I learned the terms "rounding error" and "accumulated rounding error" in CS classes at university for these effects. °

To be sure it's not a translation problem, I searched and found (among many others) this English Wikipedia article

> Rounding error

A roundoff error, also called rounding error, is the difference between the result produced by a given algorithm using exact arithmetic and the result produced by the same algorithm using finite-precision, rounded arithmetic.

Rounding errors are due to inexactness in the representation of real numbers and the arithmetic operations done with them.

So what exactly is your problem now?

update

°) actually I think I already learned it in school in physics classes. The concept is older than CS. I suppose it was introduced a century earlier by Carl Friedrich Gauß.
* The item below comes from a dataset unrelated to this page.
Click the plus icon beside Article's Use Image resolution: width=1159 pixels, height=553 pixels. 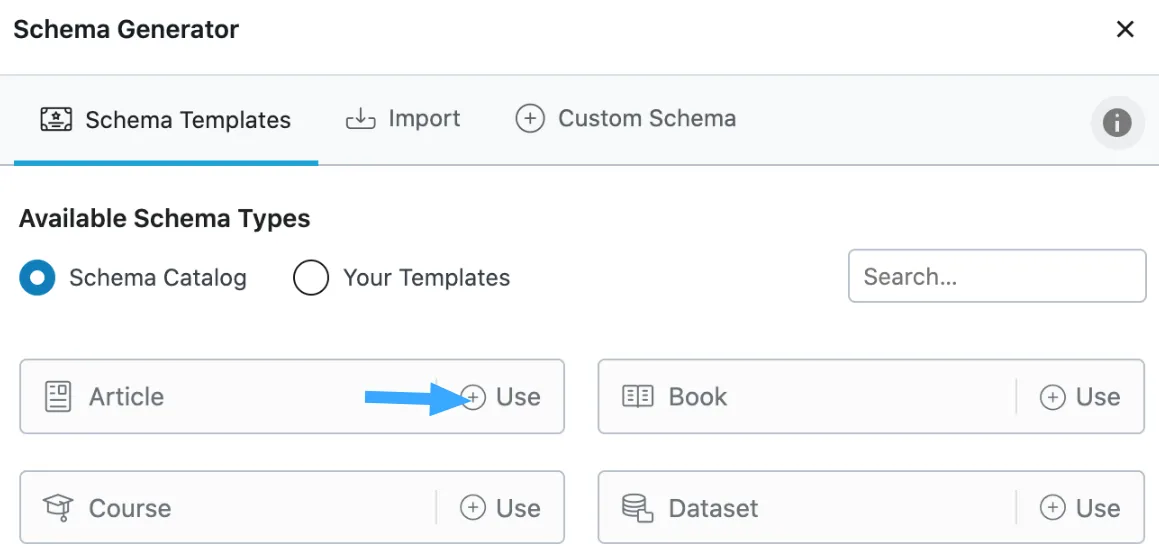click(x=474, y=397)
A roundoff error, also called rounding error, is the difference between the result produced by a given algorithm using exact arithmetic and the result produced by the same algorithm using finite-precision, rounded arithmetic.
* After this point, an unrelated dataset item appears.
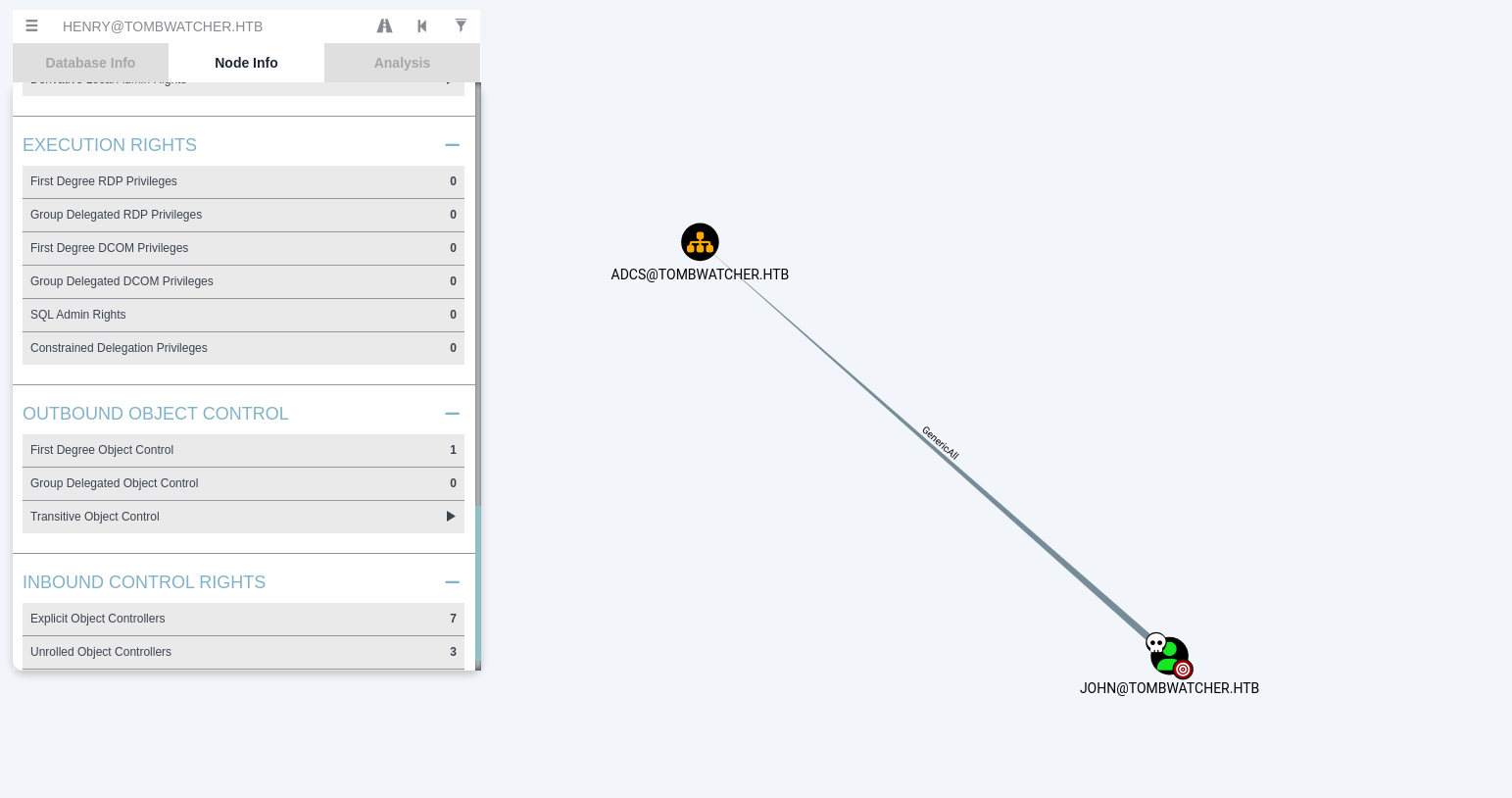Switch to the Database Info tab
1512x798 pixels.
point(90,63)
I didn't realize this was a CS forum. (For some reason I thought it was a perl discussion forum ;-)
Still, I now better understand where you're coming from.

If you can now just show us where/how this jargon implies that any of these so-called "errors" should be deemed to be a "flaw", then you'll have presented your case most admirably.
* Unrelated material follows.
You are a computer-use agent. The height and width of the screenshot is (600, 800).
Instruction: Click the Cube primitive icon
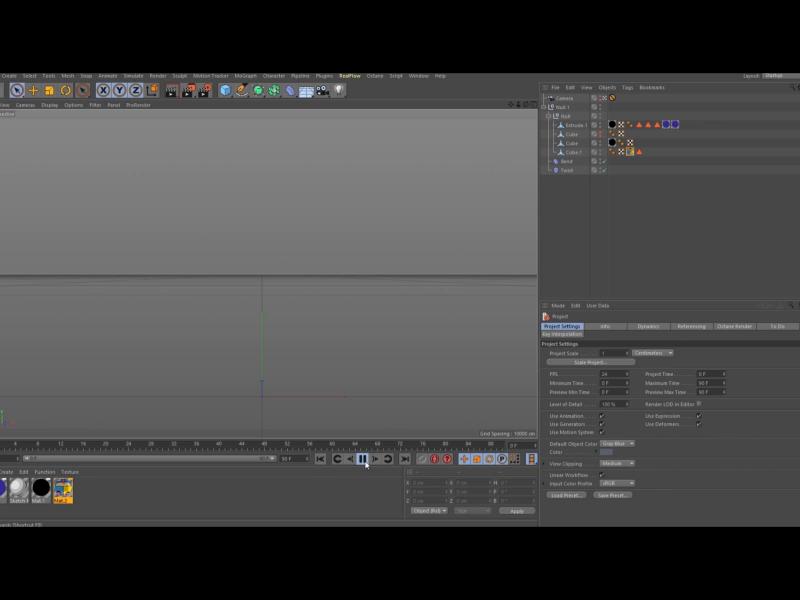point(225,90)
So what exactly is your problem now?

Hmmm ... for the moment, my main all-consuming problem is that I'm mortal, and will one day no longer continue to exist :-(
On the plus side, however, I'm well aware that this problem will go away at some point in the future. (Yay !!!)

Cheers,
Rob

> I didn't realize this was a CS forum.

And I didn't realize this was an "alternative facts" forum.

Cheers Rolf
_{(addicted to the Perl Programming Language :)
Wikisyntax for the Monastery}

• Rounding Error

... given any fixed number of bits, most calculations with real numbers will produce quantities that cannot be exactly represented using that many bits. Therefore the result of a floating-point calculation must often be rounded in order to fit back into its finite representation. This rounding error is the characteristic feature of floating-point computation. ...